Les appellations Bourse des Valeurs Mobilières de l’Afrique Centrale et Bourse Régionale des Valeurs mobilières, renvoyant respectivement aux entreprises de bourse des marchés financiers de la CEMAC et de l'UEMOA, ont-elles encore leur place au regard d’importantes réformes qu’ont connues ces différents marchés financiers ?
Malgré les réformes entreprises, le marché boursier de la zone CEMAC reste appelé "Bourse des Valeurs Mobilières de l’Afrique Centrale (BVMAC)" et celui de l’UEMOA, "Bourse Régionale des Valeurs Mobilières (BRVM)". Ces appellations qui ont longtemps démontré la centralité de la notion des valeurs mobilières dans les marchés financiers de ces zones sont aujourd'hui questionnables.
Quand la notion de valeurs mobilières colonisait ces marchés financiers !

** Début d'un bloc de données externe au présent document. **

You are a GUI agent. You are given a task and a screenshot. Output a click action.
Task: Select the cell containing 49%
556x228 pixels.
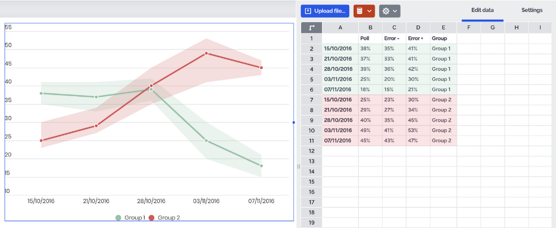tap(370, 130)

Les valeurs mobilières ont longuement été considérées comme le véritable dénominateur commun des marchés financiers de la zone OHADA, dans la mesure où lesdits marchés étaient et sont encore définis comme des "marchés de valeurs mobilières". Les appellations actuelles desdits sont à ce titre fort révélatrices. Ces appellations n’étaient donc pas anodines tant les valeurs mobilières constituaient la marchandise centrale, principaux biens financiers échangés, ce qui a toujours justifié lesdites appellations. Cependant, au regard des réformes entreprises dans lesdits marchés financiers, certaines interrogations peuvent être soulevées : les dénominations BVMAC et BRVM vont-elles survivre, ou ont-elles encore leur place ? Que reste-t-il de la centralité de la notion des valeurs mobilières dans les marchés financiers sus-évoqués ?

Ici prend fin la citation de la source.